I'm sure I will be inundated on Facebook with photos of my friends' children (or pets) all dressed up. That I'm totally fine with. I LOVE seeing what kids are each year. Their unbridled joy at the heaps of candy they're allowed to have one time a year is precious, and sometimes you even get really creative costumes. What I'm not such a fan of is the pedophiliac's-dream that most teenage girls' "costumes" are. I personally think teen girls are out of control in everyday wear, but for them "Halloween as excuse for obscene amounts of candy" seems to have morphed into "Halloween as excuse for dressing like a streetwalker." This is why I had to include the following story on Taylor Swift from MTV.com. In it, Swift gushes about her 2008 costume - Chewbacca. Hopefully someone with as much sway over teenage girls as Swift can start convincing them Halloween is about spooky, not skin.
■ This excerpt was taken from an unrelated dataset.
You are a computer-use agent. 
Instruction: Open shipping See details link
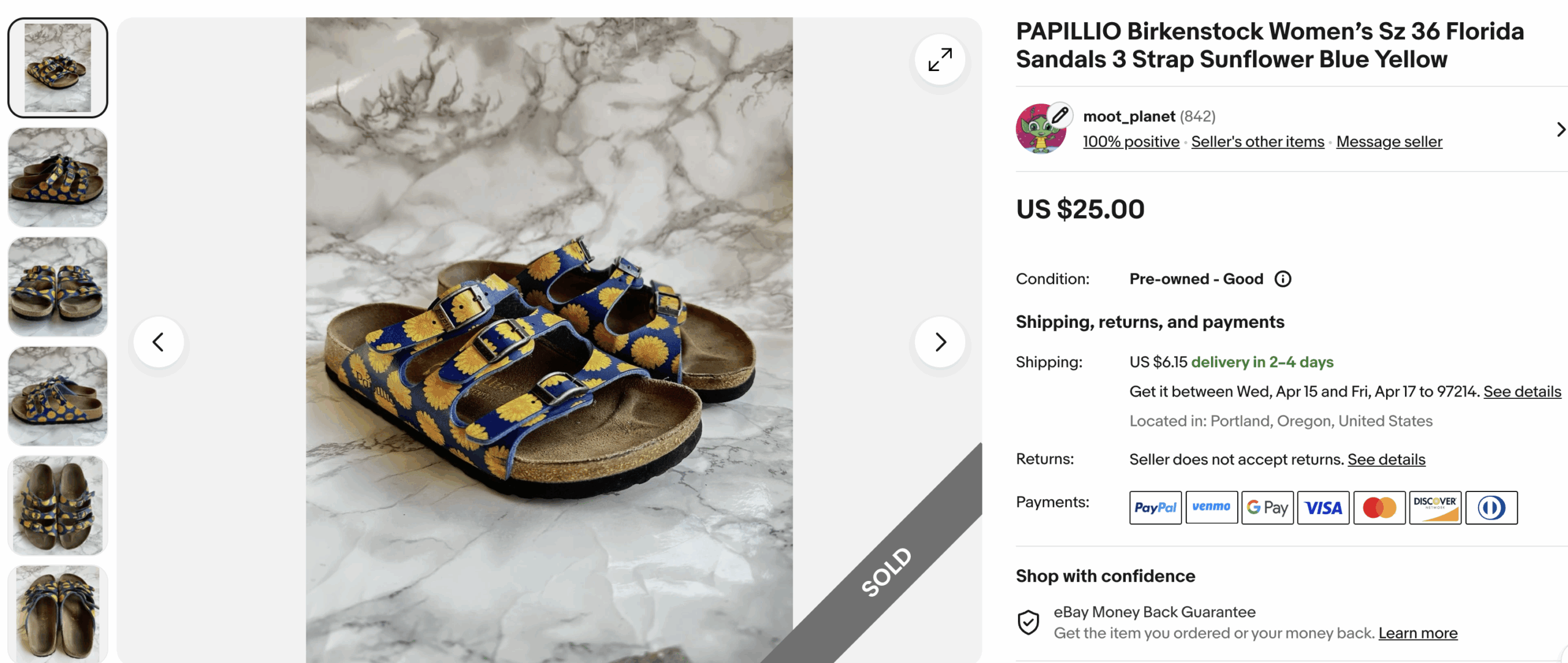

While out patrolling for candy dressed as a French maid or Michael Jackson, Britain's children have been reminded to be polite about it. The Boston Globe reported yesterday Debrett's, the English authority on etiquette, has published a handbook on Halloween behavior best practices. The holiday is fairly new to the Continent, so Debrett's felt compelled to put out some rules.
Those kids are still one-up on the children of Puyallup School District in the state of Washington. This week a letter sent home to parents explained there will be no Halloween parties in school this year, giving three reasons. The first two make sense. It's the third that has some people shaking their heads. I suppose this isn't exactly good news, but the story from ABC News gave me a chuckle (perhaps not the reaction the school district was going for).
Joe Peyronnin's blog today on The Huffington Post sets the (Halloween) world to rights. His column on the celebrations and decorations in his neighborhood reads straight out of a city version of Norman Rockwell. Peyronnin even manages to work in some Halloween history and facts among the sweet description of the trick-or-treating activities in his Upper East Side 'hood.
After all the candy-begging is over, most parents' nightmares are just beginning. In addition to worrying about razor blades, the old standby "All that sugar will give you cavities," and the transmission of swine flu between all those little Tinker Bells and alien bikers roaming the streets, the New York Times article published on Oct. 27 might just send parents over the edge. Titled "Living for Candy, and Sugar-Coated Goblins" it profiles playwright Paul Rudnick and his new book "I Shudder." Rudnick, at 5-10 and 150 pounds, is living proof that is apparently possible to live off candy. For as long as anyone in his family can remember, he has had an aversion to healthy foods; allegedly the man has not had a square meal (or many vegetables) in nearly 50 years.